#### [Alıntılanan Metin]

Hücre zarının seçici-taşıyıcı sistemi nasıl işler?

 

Şimdi hayatı size anlatmak için hücrelere göz atalım. Biliyorsunuz bakteriler tek bir hücreden oluşurlar ve yeryüzünün en kalabalık nüfusunu oluştururlar. Mesela benim vücudumda yaklaşık 10 trilyon bakterinin yaşadığını söyleyebilirim.

Bakterilerin yaşayabilmesi için sahip oldukları maddeleri hücre içerisinde tutması gerekir. Bunun için Allah hücre zarını yaratmıştır. Yani bir bakterinin hayatını sürdürebilmesi için en temel yapı hücre zarıdır.

Mesela içi su dolu bir bardağı düşünelim. Eğer bardağı bir kapak olmadan ters çevirirsek içindeki bütün sıvı dışarı akar. İşte bakteri de böyledir. Eğer bakterinin zarı olmasaydı içerideki bütün hayati yapılar dışarı akar giderdi.

“Canlıların en temel yapısı hücredir ve hücrenin dış dünya ile arasındaki kapı sahip olduğu membran, yani zar sistemidir. Bu yapının en önemli görevi dış dünyadaki olumsuz koşulların hücre içindeki hassas moleküllere zarar vermesini engellemesi ve hücre içi ile hücre dışı ortamlar arasında seçici bir şekilde madde alışverişini sağlamasıdır .”

Evet, amaç oldukça basit, hücre zarının görevi, adeta korunaklı bir ev gibi hücre içindeki maddelerin kontrolsüz dışarı çıkmalarını engellemektir. Aynı zamanda hücre dışındaki maddelerin rastgele içeri girmesine mani olmaktır. Fakat bu yapı hiç de basit değildir ve detaylarına indiğimizde hayret uyandıran bir dünyayla karşılaşırız.

“Hücre zarının moleküler yapısı çok komplekstir. Hücrenin ihtiyaçlarını yüzlerce kimyasal madde içinden ayırt eder ve sadece onları içeri alır. Bunun için, girecek maddelerin büyüklüklerine göre çeşitli yöntemler kullanır.

Hücre zarından geçenler arasında elektronlar, fotonlar, iyonlar ve su gibi küçük moleküller, amino asit ve şeker gibi orta boy moleküller ve hatta çeşitli yöntemler kullanılarak geçirilen protein ve RNA gibi büyük moleküller de bulunur.

Hücre zarı, ihtiyaç duyduğu küçük moleküllerin, hücre zarından süzülerek geçmesine izin verir. Bazı moleküller, hücre zarı üzerindeki protein kanallarından geçerler. Bazı moleküller ise ancak bir taşıyıcı protein yardımı ile geçebilirler. Proteinin hücre içine alınacak molekülle bağlantı yapması, proteinin şeklini değiştirir ve bu hareket, molekülün hücre zarından geçmesini sağlar. Protein kanallarındaki her bir proteinin, kendine özgü bir amino asit dizilimi ve çapı vardır.

#### [Sizden Beklenen]
Hücre zarı metninde "Hücre zarının seçici-taşıyıcı" ifadesinden "bakterinin yaşadığını söyleyebilirim." ifadesine kadar olan bölümü lütfen hiçbir değişiklik yapmadan yazın. Ardından gelen listenin hücre zarı metniyle hiçbir ilgisi yoktur.

#### [Girdi Verileri]
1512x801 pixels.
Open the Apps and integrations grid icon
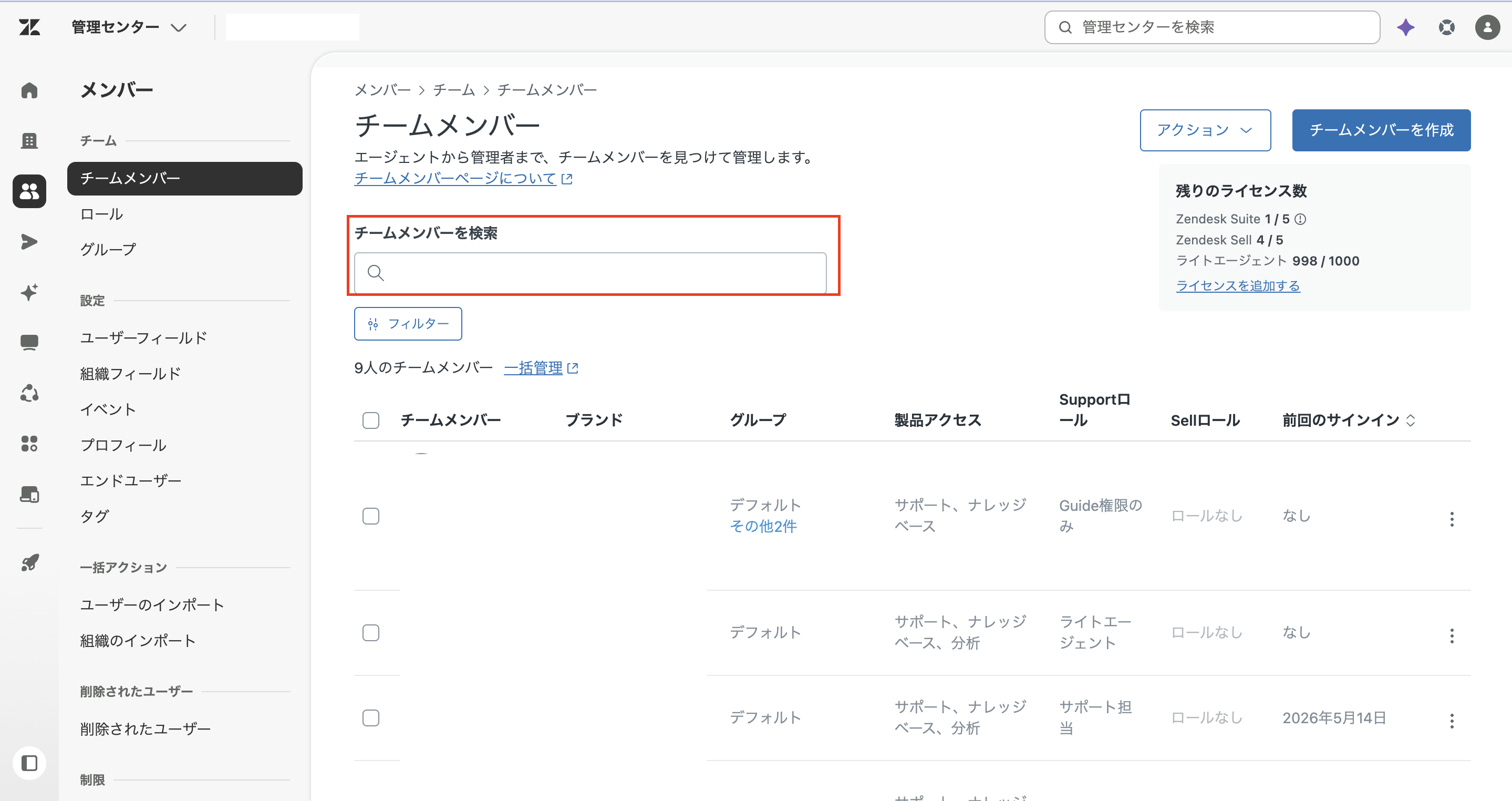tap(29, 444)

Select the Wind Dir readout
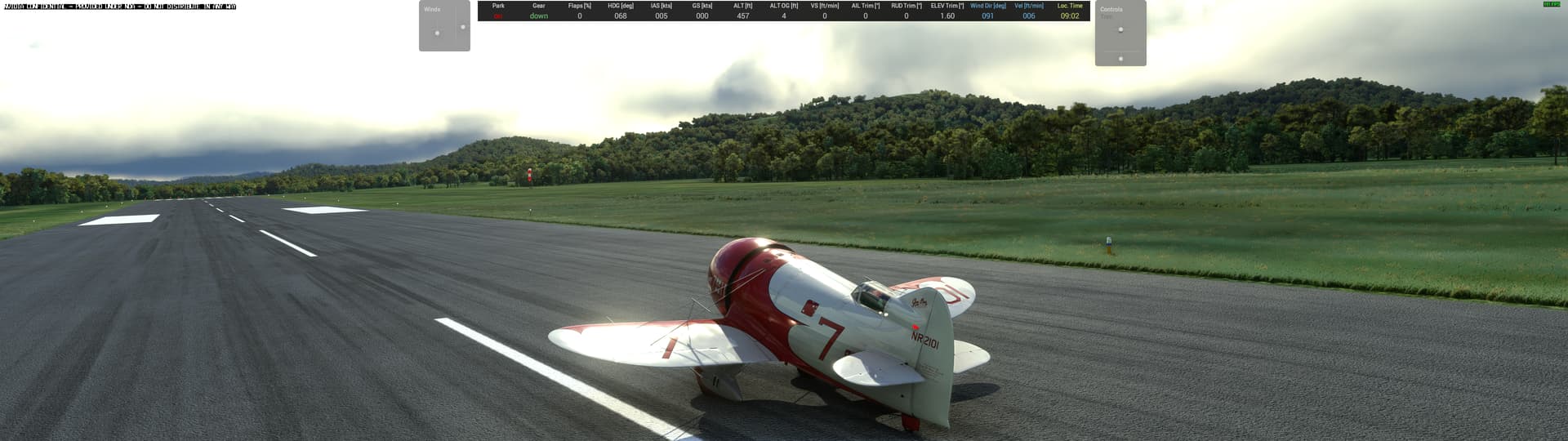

#### [Alıştırmanın Çözümü]
Hücre zarının seçici-taşıyıcı sistemi nasıl işler?

 

Şimdi hayatı size anlatmak için hücrelere göz atalım. Biliyorsunuz bakteriler tek bir hücreden oluşurlar ve yeryüzünün en kalabalık nüfusunu oluştururlar. Mesela benim vücudumda yaklaşık 10 trilyon bakterinin yaşadığını söyleyebilirim.